The Mall at Prince George's, formerly known as (and still often referred to as) Prince George's Plaza, is an enclosed regional shopping mall located in Hyattsville, Maryland, at the intersection of Belcrest Road and East-West Highway (Maryland Route 410). It is served by a Washington Metro station, Hyattsville Crossing. This station is on the Green Line and Yellow Line. Located across Belcrest Road from the Mall is the University Town Center mixed-use development. 

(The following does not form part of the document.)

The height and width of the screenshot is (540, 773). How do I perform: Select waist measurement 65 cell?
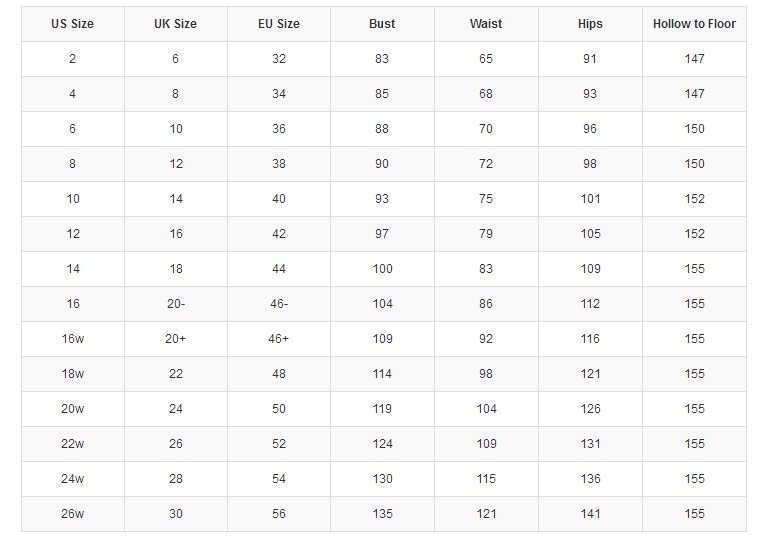(x=486, y=59)
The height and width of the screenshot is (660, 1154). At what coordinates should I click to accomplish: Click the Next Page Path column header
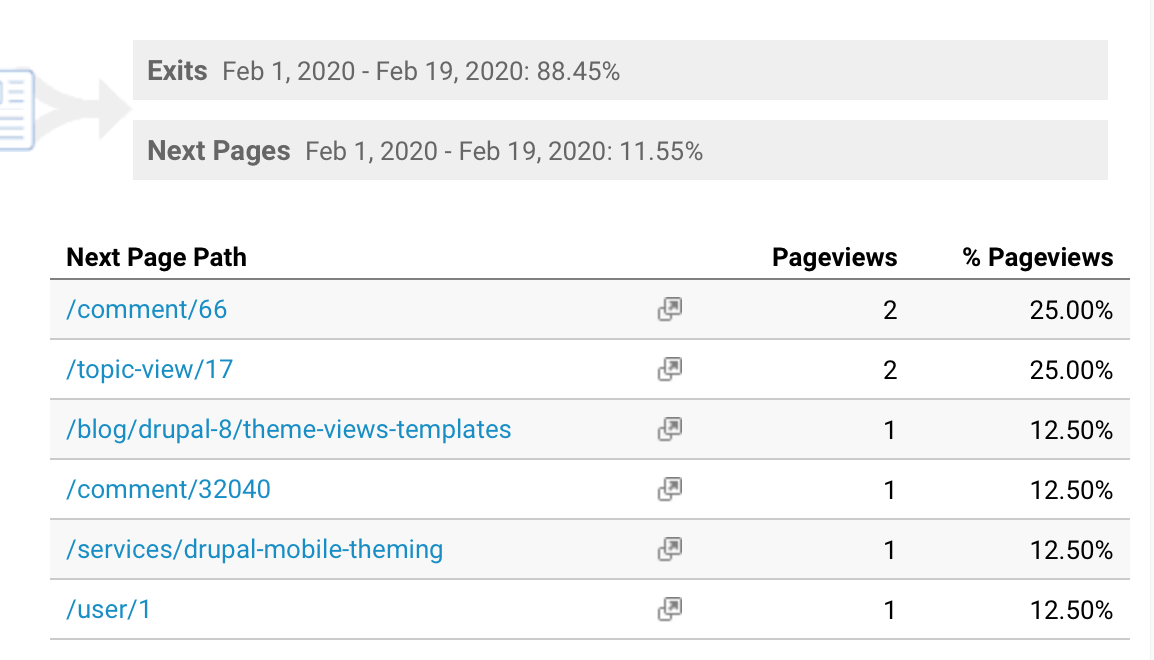click(156, 258)
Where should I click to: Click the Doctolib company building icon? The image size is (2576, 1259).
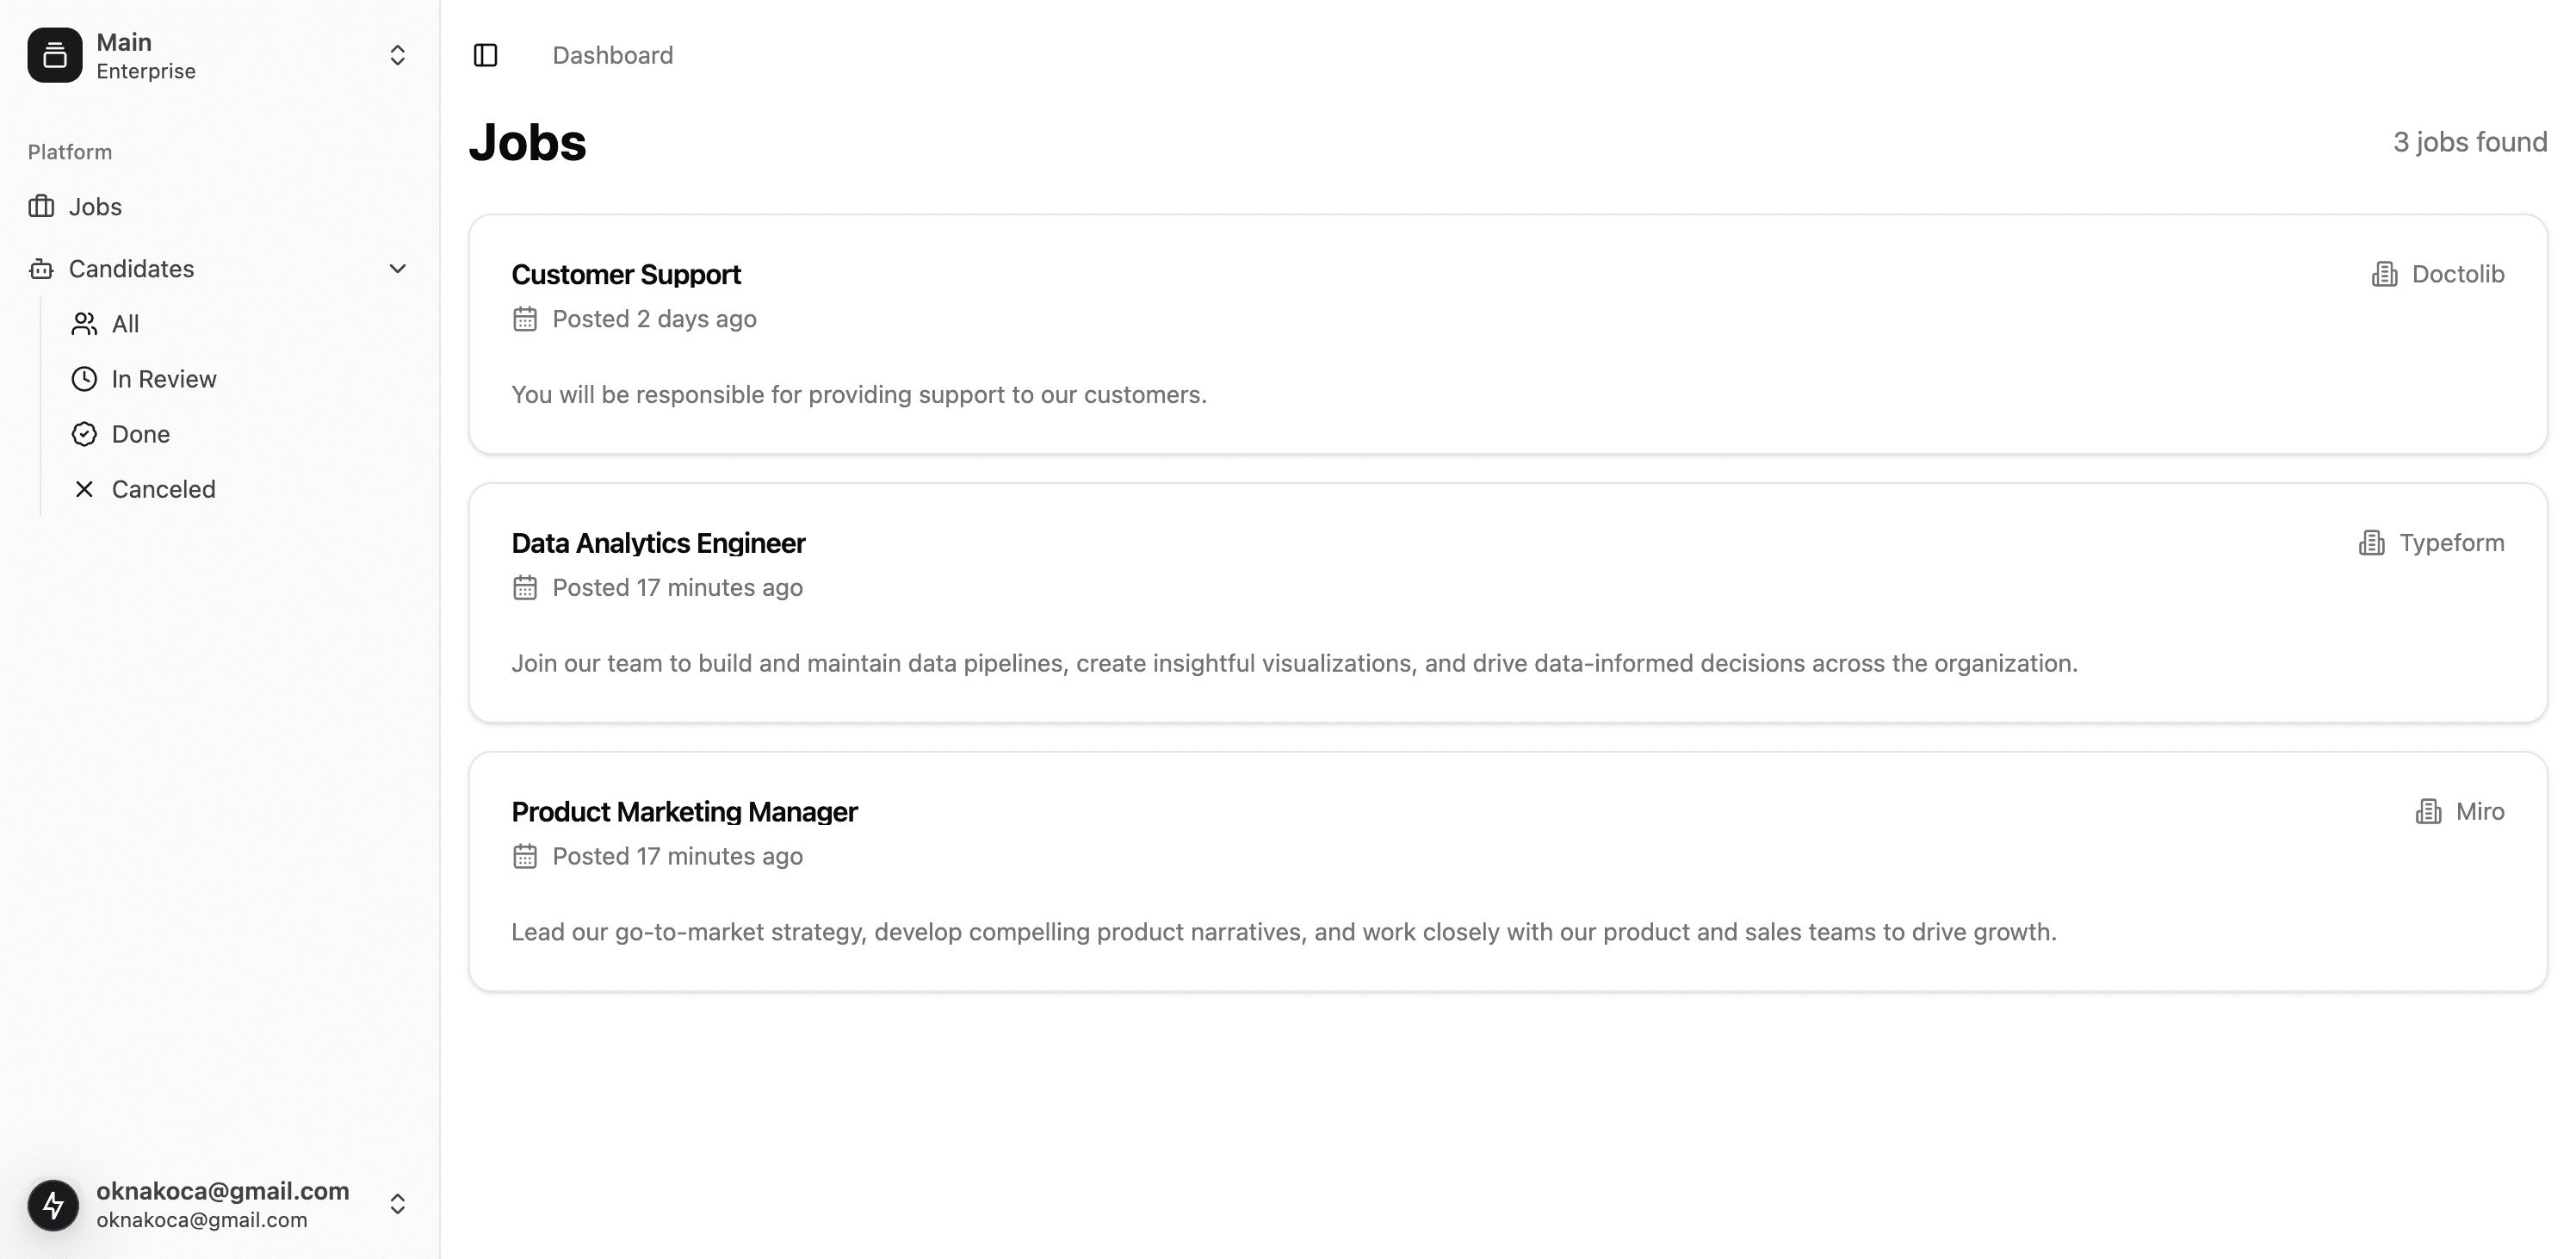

The Mall at Prince George's is anchored by Five Below, TJ Maxx, Ross Dress For Less, Marshalls, Macy's, and Target. It is currently owned and managed by PREIT.

History
The mall opened as an open-air shopping center in 1959, known as the Prince George's Plaza (PGP). It was expanded several times and was enclosed in the late-1970s. It was known as Prince Georges Plaza until November 14, 2004, when it was renamed to its current name of The Mall at Prince George's following an extensive renovation.

Hecht Company

The opening of the Plaza's Hecht Company store on November 2, 1958, signaled the opening of Prince George's Plaza. It was the fourth D.C.-area store in the rapidly growing chain. An estimated 3,000 persons attended the opening for ceremonial speeches and the ribbon-cutting. The principal speaker was Maryland Gov. Theodore R. McKeldin. The governor purchased a six-foot aluminum ladder from the Hecht Company, which he said he would use in his recently purchased home in Baltimore. At the opening, Hecht's occupied nearly one-third of the  of business space, and developers anticipated 60 other stores. There was parking for some 4,000 cars.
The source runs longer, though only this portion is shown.